Dia juga menyoroti usulan Dino yang menyarankan agar Prabowo lebih banyak menerima kunjungan pemimpin negara lain di Indonesia ketimbang melakukan lawatan ke luar negeri.
Menurutnya, di tengah dinamika geopolitik global yang penuh ketidakpastian, seorang kepala negara perlu bersikap aktif dalam membangun komunikasi dan hubungan diplomatik dengan negara lain, baik melalui kunjungan kenegaraan maupun menerima kunjungan dari pemimpin negara sahabat.
“Solusi yang disampaikan agar Pak Prabowo lebih banyak mengundang pemimpin negara lain juga agak aneh.
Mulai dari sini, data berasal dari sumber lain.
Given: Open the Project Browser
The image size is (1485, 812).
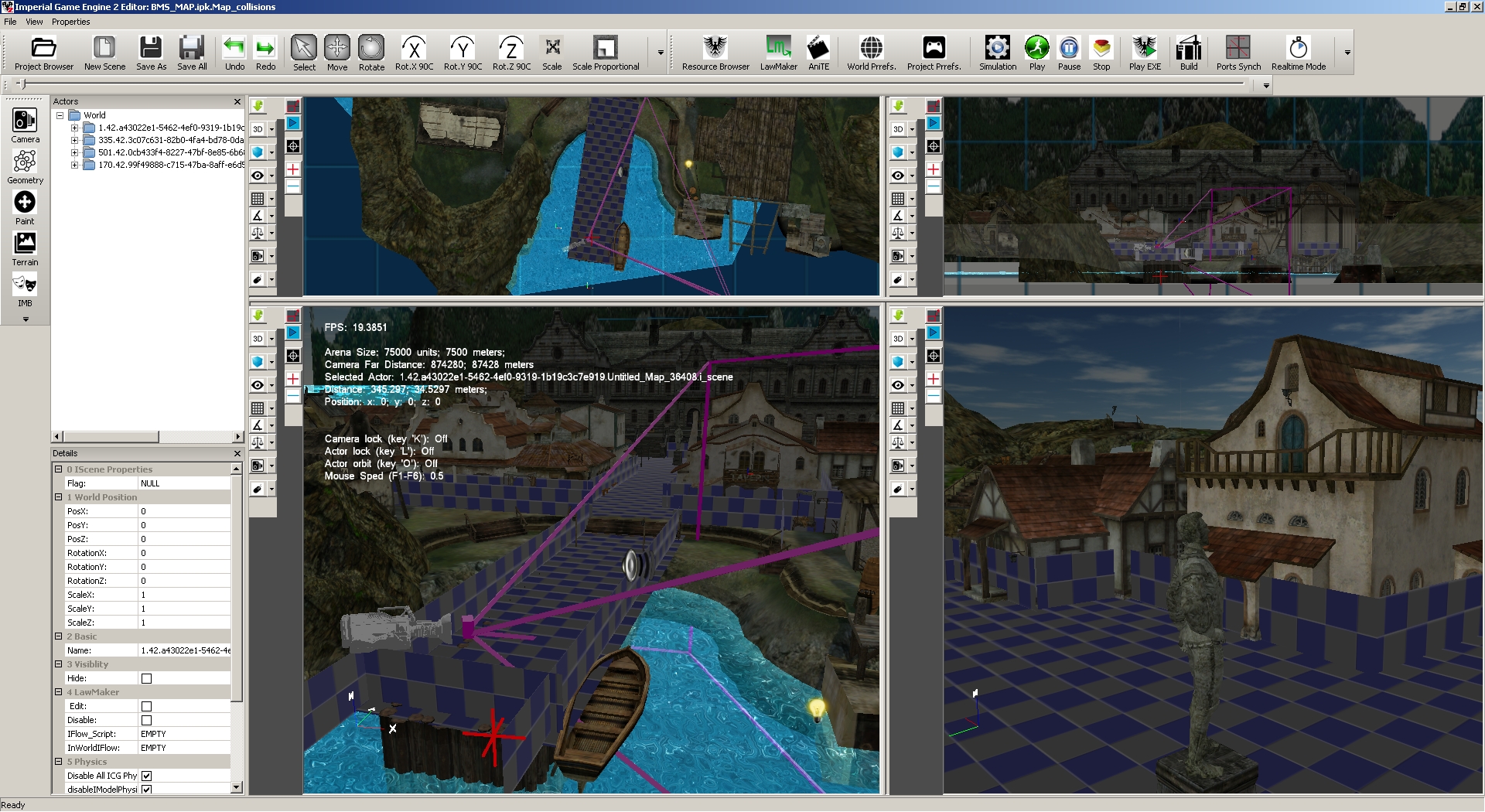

Di tengah ketidakpastian situasi global saat ini bahkan Donald Trump merasa perlu mengunjungi China untuk memperjuangkan kepentingan negaranya,” urainya.
“Menurut kami justru Presiden Prabowo harus sangat proaktif baik menerima kunjungan maupun juga mengunjungi pemimpin negara lain,” sambung dia.
Habiburokhman juga menilai kurang tepat apabila kritik keras terhadap kebijakan luar negeri justru datang dari mantan pejabat diplomatik yang pernah berada di lingkar pemerintahan.